I have a tendency to control. I like to do things in a certain way in my home, and expect others who are doing the same thing (i.e. husband) to do it the same way that I do. I know in my heart that this is unrealistic and unfair, but I am being honest, and it is something I am working toward changing.
I try hard to let go and believe that even though others may not do things the same way that I do, that it will still turn out okay – the kitchen will get clean, sort of, the laundry will get put away, one day, and the floor will get clean, maybe.
I find that when I am tired I tend to be more controlling. Does this happen to you too?
What has really been helping me is reading The Five Love Languages by Gary Chapman.
In it the author states that each of us have one or two love languages that speak, or rather shout, love to us more than the other love languages. The five love languages are: physical touch, words of affirmation, acts of service, gifts, and quality time.
I learned that my love languages are quality time and words of affirmation. As I was reading the chapter on words of affirmation one night I decided to try out some of the suggestions the author had to express love to one’s mate using this language.
The author suggests that one use words of encouragement as a way of connecting to one’s spouse and showing him or her love. He states that most of the time it is easy to point out the faults of the other person and tell them all the things they do wrong. Those things are easier to notice and to pick on. However, the more we mention to someone else what they are doing wrong, the more discouraged they get – to the point where they are not motivated to want to help with anything at all. Why should they, after all; they will just not do it the right way anyway.
In recent months I have noticed that although I tend to be careful how I speak and relate to my own children, I have not been as sensitive in the way I relate, connect to, and uplift my own husband. I know that children learn most by what we do and not what we say. My own coach helped me realize (it was like a slap in my face, actually) that no matter what I say to my children about any of the values that I want to teach them, my children learn the most by watching me; hearing the way I respond and relate to others and to what I do. Children learn the most by our modeling.
So I have tweaked my focus over the last few years, to spend more time relating to my husband in a loving way. Instead of pointing out what he is NOT doing, I make sure to show appreciation for everything that he DOES do.
Do I get upset when I have certain expectations that haven’t been met? Of course I do. I am still me, after all.
But now instead of being critical – I stop myself and wait. I wait and I think to myself: What kind of relationship do I want us to have?
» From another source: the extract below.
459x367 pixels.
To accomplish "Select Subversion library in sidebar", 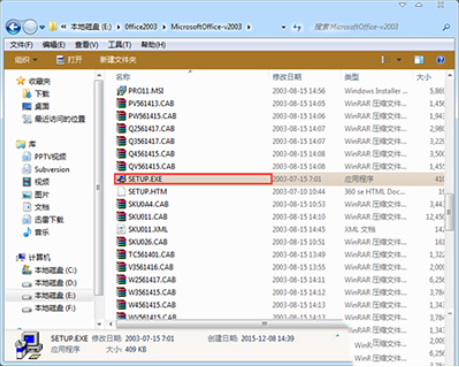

My answer: A relationship that is filled with respect, love, and encouragement.Asking myself that question, along with asking myself how I can express what I am feeling in a loving way, helps me get real with myself and helps me build the relationship I want to have with my husband. I tap into what I am really feeling, take some time to let my anger subside, and relate to my husband instead of trying to control him.
How about you?
Do you have a tendency to control?
What comes more naturally to you – a tendency to criticize or a tendency to encourage?
For the next two weeks – commit to only using words of encouragement with the people you care most about. Think of a way to say things from a place of wanting to relate, connect to, and love that person. Take the time to point out all the things you appreciate.
Do a self-observation to see what impact this new way of interacting is having on your relationship. Share your experience with someone you trust.